Exercise instructions: When you reach the line containing "This screenshot has width=1317, height=896." in the data below, begin returning lines exactly as written, and stop once the line containing "1280x717 pixels." has been returned.

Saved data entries
====================

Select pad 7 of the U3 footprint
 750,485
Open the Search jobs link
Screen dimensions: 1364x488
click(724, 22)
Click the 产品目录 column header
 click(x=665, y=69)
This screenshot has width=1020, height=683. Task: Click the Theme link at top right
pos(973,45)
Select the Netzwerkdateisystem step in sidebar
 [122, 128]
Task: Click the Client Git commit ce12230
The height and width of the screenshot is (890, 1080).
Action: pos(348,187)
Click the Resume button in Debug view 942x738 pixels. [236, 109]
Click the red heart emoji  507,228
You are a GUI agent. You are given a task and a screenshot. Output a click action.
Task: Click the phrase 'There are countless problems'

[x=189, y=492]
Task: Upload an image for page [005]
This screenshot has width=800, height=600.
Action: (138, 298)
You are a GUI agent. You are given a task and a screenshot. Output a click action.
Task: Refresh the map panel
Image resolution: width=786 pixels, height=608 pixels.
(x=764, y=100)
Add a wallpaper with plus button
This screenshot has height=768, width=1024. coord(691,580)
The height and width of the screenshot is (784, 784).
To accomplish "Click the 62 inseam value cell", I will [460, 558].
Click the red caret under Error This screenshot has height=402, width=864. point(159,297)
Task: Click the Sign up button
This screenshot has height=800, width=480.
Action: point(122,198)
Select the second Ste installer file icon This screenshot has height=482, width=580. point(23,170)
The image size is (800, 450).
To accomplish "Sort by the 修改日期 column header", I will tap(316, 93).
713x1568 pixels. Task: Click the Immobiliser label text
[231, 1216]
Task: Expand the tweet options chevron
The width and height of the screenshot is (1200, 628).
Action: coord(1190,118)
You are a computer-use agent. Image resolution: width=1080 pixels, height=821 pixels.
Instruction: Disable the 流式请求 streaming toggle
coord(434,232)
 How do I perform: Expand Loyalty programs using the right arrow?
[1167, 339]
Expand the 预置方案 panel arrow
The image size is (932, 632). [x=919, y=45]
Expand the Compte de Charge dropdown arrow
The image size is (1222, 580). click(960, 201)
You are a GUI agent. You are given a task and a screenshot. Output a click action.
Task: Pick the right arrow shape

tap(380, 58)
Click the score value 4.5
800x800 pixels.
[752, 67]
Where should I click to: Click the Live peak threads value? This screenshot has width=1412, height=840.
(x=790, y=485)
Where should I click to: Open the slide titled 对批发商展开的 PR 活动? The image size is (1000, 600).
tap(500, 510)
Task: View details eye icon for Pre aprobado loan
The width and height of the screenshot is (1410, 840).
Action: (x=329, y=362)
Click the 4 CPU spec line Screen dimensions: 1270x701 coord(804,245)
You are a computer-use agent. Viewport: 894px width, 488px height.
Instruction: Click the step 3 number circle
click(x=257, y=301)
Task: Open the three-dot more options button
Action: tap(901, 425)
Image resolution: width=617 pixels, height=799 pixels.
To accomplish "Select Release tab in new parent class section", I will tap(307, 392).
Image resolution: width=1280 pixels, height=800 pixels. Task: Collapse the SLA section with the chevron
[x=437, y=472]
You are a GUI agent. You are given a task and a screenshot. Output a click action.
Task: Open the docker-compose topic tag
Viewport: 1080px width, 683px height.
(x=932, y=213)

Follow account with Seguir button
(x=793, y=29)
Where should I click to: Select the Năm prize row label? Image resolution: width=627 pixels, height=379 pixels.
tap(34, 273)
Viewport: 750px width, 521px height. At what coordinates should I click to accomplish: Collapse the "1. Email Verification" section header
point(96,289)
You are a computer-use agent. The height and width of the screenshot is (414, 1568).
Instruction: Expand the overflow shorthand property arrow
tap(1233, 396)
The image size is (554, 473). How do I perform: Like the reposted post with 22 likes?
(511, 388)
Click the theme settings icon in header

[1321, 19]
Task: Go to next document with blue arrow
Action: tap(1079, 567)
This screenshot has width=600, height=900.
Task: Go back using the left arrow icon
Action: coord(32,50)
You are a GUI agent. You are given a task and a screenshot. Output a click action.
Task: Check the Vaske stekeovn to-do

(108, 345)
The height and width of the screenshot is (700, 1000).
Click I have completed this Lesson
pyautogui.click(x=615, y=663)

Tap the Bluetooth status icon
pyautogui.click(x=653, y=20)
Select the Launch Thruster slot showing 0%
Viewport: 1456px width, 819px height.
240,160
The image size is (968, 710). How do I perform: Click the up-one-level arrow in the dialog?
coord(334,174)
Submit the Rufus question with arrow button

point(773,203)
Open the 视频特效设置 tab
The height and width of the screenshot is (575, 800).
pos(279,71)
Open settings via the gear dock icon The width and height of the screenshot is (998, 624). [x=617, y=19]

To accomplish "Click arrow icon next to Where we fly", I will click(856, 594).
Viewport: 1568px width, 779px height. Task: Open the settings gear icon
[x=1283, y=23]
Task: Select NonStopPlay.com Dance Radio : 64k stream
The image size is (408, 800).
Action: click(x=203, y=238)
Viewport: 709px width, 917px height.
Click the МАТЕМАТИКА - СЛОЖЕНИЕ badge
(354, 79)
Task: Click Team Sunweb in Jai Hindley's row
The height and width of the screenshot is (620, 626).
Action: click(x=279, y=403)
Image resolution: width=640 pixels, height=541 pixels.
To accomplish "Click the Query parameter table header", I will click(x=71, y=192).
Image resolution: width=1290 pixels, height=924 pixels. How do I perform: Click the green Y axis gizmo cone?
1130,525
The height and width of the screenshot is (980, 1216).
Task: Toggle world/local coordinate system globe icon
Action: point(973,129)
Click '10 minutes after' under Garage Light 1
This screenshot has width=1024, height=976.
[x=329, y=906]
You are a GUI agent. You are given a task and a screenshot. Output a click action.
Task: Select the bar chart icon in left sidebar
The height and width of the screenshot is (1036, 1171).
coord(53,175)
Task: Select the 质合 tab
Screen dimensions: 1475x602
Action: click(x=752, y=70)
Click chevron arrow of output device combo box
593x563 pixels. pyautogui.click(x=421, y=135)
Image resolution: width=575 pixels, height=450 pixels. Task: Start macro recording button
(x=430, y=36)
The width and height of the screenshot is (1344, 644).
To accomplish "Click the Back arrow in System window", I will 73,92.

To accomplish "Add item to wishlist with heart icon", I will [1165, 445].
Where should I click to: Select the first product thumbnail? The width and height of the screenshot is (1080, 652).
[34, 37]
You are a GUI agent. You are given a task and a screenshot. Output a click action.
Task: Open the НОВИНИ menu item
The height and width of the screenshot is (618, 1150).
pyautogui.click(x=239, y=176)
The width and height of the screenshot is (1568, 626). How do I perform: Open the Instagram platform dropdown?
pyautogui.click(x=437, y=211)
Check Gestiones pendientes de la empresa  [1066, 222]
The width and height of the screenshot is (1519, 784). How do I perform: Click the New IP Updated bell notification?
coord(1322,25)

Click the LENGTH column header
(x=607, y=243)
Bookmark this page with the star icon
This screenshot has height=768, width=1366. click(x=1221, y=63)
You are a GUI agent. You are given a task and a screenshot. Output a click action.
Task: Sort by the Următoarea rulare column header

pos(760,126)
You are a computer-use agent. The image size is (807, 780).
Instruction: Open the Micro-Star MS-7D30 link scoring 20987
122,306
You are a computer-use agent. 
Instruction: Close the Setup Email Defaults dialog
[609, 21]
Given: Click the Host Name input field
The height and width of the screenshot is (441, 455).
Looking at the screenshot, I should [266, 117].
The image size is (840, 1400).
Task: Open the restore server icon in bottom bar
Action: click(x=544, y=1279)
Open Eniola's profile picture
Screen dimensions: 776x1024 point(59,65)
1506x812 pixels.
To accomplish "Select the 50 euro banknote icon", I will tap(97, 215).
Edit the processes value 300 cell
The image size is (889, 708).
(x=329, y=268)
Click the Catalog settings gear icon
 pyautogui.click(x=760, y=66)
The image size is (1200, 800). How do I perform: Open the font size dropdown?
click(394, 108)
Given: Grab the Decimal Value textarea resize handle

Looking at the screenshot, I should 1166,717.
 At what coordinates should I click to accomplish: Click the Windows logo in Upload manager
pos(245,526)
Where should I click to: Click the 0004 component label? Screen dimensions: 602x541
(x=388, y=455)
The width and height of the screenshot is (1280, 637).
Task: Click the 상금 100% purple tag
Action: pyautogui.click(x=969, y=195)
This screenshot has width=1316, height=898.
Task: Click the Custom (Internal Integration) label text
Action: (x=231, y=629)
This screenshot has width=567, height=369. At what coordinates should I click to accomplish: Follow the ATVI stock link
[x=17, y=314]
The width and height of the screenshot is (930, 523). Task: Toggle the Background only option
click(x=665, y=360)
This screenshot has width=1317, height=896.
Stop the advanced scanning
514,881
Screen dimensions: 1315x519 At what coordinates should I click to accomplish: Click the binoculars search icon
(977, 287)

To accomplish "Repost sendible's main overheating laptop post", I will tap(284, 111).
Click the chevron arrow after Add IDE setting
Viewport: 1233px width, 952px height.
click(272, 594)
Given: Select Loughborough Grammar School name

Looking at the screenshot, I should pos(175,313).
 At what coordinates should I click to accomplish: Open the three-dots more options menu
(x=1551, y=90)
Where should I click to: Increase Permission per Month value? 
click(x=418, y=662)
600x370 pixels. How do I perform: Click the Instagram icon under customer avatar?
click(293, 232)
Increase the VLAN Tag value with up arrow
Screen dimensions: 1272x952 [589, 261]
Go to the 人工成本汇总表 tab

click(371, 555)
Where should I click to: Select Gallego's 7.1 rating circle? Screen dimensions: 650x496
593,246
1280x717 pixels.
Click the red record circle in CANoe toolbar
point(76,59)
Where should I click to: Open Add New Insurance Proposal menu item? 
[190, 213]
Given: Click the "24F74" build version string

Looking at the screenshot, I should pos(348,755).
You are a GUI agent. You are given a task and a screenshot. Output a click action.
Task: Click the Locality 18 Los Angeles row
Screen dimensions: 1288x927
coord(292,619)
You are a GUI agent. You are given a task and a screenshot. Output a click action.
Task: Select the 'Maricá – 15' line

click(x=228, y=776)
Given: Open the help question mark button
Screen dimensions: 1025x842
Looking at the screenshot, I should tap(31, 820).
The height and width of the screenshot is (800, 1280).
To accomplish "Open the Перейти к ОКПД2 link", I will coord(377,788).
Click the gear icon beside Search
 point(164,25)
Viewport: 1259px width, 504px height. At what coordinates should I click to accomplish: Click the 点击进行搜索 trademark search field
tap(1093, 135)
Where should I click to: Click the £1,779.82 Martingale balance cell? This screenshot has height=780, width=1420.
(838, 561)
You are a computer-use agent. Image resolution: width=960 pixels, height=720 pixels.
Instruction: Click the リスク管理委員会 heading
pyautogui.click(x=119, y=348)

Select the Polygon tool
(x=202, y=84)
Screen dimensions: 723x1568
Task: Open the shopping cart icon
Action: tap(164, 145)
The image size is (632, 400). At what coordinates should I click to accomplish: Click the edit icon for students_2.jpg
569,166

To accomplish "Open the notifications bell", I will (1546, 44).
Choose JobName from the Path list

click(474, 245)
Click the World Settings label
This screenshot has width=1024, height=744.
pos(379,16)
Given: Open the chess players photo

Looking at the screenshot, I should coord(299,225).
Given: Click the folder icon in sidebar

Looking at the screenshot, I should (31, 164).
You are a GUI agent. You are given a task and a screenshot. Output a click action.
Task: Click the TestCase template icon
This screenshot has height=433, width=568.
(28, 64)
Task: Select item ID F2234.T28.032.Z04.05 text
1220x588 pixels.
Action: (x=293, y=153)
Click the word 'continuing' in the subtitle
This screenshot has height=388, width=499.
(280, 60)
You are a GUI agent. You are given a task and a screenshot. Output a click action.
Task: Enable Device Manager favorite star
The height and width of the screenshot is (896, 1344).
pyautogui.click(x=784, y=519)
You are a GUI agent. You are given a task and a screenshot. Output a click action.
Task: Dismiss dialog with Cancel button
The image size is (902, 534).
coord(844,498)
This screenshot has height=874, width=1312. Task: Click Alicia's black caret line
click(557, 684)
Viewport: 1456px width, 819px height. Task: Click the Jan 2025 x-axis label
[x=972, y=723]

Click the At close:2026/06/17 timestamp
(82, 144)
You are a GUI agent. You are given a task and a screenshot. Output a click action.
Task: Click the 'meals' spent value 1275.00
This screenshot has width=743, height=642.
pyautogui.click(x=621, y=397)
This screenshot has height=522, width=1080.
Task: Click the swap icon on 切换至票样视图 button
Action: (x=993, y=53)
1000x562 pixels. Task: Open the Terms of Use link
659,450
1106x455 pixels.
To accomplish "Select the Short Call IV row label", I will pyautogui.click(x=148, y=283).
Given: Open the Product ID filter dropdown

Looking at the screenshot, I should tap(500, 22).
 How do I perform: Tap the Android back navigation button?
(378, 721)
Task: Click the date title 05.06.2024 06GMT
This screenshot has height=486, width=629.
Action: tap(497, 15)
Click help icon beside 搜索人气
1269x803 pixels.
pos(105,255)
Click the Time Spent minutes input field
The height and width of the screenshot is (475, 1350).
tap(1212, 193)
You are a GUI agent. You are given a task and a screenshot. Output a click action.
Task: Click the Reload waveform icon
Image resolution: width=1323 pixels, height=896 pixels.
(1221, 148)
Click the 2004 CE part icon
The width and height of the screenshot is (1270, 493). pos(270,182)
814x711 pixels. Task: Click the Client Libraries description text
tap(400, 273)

====================

Answer to this problem:
This screenshot has width=1317, height=896.
Stop the advanced scanning
514,881
Screen dimensions: 1315x519 At what coordinates should I click to accomplish: Click the binoculars search icon
(977, 287)

To accomplish "Repost sendible's main overheating laptop post", I will tap(284, 111).
Click the chevron arrow after Add IDE setting
Viewport: 1233px width, 952px height.
click(272, 594)
Given: Select Loughborough Grammar School name

Looking at the screenshot, I should pos(175,313).
 At what coordinates should I click to accomplish: Open the three-dots more options menu
(x=1551, y=90)
Where should I click to: Increase Permission per Month value? 
click(x=418, y=662)
600x370 pixels. How do I perform: Click the Instagram icon under customer avatar?
click(293, 232)
Increase the VLAN Tag value with up arrow
Screen dimensions: 1272x952 [589, 261]
Go to the 人工成本汇总表 tab

click(371, 555)
Where should I click to: Select Gallego's 7.1 rating circle? Screen dimensions: 650x496
593,246
1280x717 pixels.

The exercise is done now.